En 1570, le mariage d'Anne de Vaudricourt le fait passer à Louis de Monchy d'Hocquincourt, gouverneur de Ham.
Saccagés en 1635 par les Espagnols, les bâtiments sont réparés à des fins utilitaires, ils abritent sous Louis XIV un poste de douane et un entrepôt pour le sel, tandis que le logis est remis en état pour héberger le capitaine.
En 1712, Marie-Madeleine de Monchy, marquise de Feuquières, se défait de l'ensemble de ses biens en Ponthieu.
Elle vend la seigneurie à Philippe Becquin, lieutenant-criminel en la sénéchaussée de Ponthieu, il fait alors restaurer le château et lui rend sa vocation résidentielle.
Becquin : d'azur à la tête d'aigle arrachée d'or, tenant dans son bec un hameçon d'argent, à la champagne du même.
Armes parlantes : bec d'aigle et le hameçon ou hain (bec-hain)
En 1764, Marguerite Becquin de Vercourt épouse Charles-François du Maisniel, aïeul de Charles-Amédée du Maisniel qui fait à nouveau restaurer les bâtiments après son mariage avec gabrielle de Belleval en 1836.

du Maisniel : d'argent à deux fasces de gueules, chargées chacune de trois besants d'or.
Armoiries des Du Maisniel sur l'ossuaire (merci à Jacques Hebert)
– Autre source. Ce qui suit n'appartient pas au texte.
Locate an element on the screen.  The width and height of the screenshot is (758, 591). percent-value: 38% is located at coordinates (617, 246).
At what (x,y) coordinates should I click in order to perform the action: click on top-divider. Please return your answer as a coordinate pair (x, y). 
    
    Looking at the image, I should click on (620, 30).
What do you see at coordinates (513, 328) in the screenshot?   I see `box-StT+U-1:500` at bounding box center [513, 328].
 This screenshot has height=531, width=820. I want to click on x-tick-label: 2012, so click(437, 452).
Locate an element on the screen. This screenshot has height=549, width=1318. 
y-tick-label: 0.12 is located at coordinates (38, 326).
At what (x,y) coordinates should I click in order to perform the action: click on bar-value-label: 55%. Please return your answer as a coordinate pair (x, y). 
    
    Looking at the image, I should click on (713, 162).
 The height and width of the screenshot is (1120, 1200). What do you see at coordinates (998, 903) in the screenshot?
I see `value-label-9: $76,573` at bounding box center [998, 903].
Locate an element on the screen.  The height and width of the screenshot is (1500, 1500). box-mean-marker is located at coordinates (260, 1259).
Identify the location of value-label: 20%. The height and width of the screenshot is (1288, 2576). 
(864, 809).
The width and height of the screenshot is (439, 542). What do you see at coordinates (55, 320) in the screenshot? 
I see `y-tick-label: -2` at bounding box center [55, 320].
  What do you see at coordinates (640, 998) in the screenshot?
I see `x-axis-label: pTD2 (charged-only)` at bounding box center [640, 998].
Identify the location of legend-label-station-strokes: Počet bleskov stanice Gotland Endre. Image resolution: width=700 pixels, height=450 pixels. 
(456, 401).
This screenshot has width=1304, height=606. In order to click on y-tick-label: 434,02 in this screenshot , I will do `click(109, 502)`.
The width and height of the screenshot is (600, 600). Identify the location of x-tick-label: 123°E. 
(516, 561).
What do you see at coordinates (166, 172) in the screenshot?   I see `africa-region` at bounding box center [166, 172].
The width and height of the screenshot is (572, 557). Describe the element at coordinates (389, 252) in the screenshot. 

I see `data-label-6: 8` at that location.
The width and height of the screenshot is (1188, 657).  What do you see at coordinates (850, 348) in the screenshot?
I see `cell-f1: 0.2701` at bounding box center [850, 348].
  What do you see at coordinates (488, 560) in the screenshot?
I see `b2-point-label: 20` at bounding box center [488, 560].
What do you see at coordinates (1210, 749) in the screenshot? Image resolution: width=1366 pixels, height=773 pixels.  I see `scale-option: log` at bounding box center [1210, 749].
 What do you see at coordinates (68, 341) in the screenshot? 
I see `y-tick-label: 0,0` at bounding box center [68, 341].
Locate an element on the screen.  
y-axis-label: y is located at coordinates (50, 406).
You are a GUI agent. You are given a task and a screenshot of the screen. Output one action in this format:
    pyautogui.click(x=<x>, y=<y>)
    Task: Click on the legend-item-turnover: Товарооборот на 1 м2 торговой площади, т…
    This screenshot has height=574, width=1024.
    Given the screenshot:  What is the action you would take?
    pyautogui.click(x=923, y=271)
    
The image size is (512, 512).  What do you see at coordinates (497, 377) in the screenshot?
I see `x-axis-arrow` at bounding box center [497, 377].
Ce sont ses armes au-dessus de la porte, accostées de deux lions
En 1866, Marguerite du Maisniel l'apporte en mariage à Maurice de Bertoult dont la famille le garde jusqu'en 1924.
Acquis par Paul Waymel qui le fait restaurer une fois encore.
Le château est endommagé au cours des combats de 1944 et remis en état par M.Mourral.
A nouveau mis en vente, le domaine sert aujourd'hui de cadre à un golf.